* **Exercise details**:
An exact transcription of the lines from the one holding "Screen dimensions: 809x503" to the end of the entries below, and nothing more, is the required answer. Please omit the pictures.

* **Available data**:
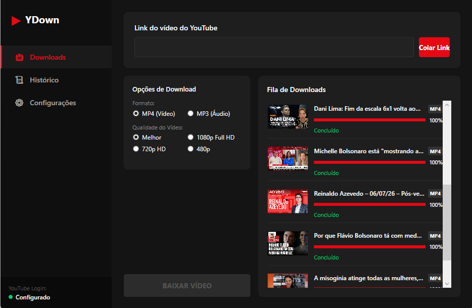Focus the YouTube video link field
Screen dimensions: 472x308
[274, 48]
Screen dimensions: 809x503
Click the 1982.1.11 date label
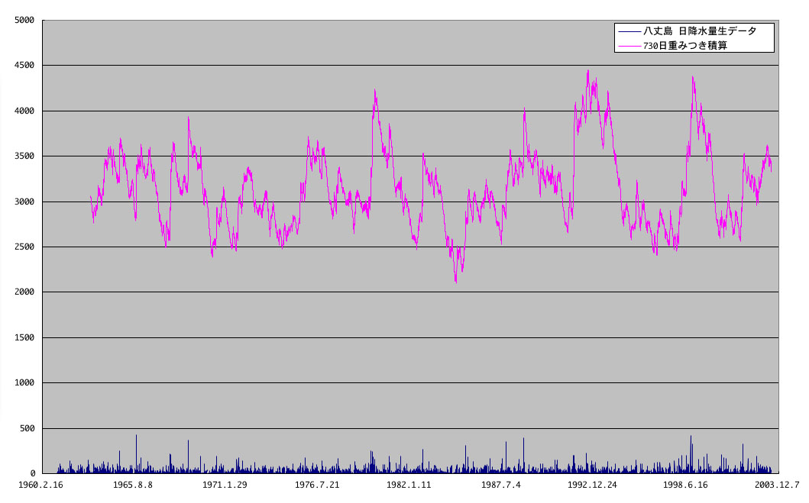pos(409,485)
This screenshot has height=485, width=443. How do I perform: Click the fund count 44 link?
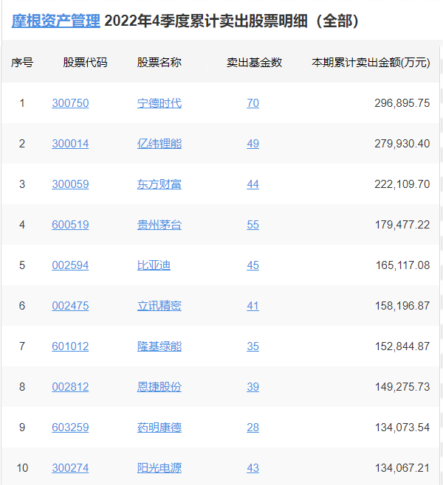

* **Result**:
Screen dimensions: 809x503
Click the 1982.1.11 date label
pos(409,485)
This screenshot has height=485, width=443. How do I perform: Click the fund count 44 link?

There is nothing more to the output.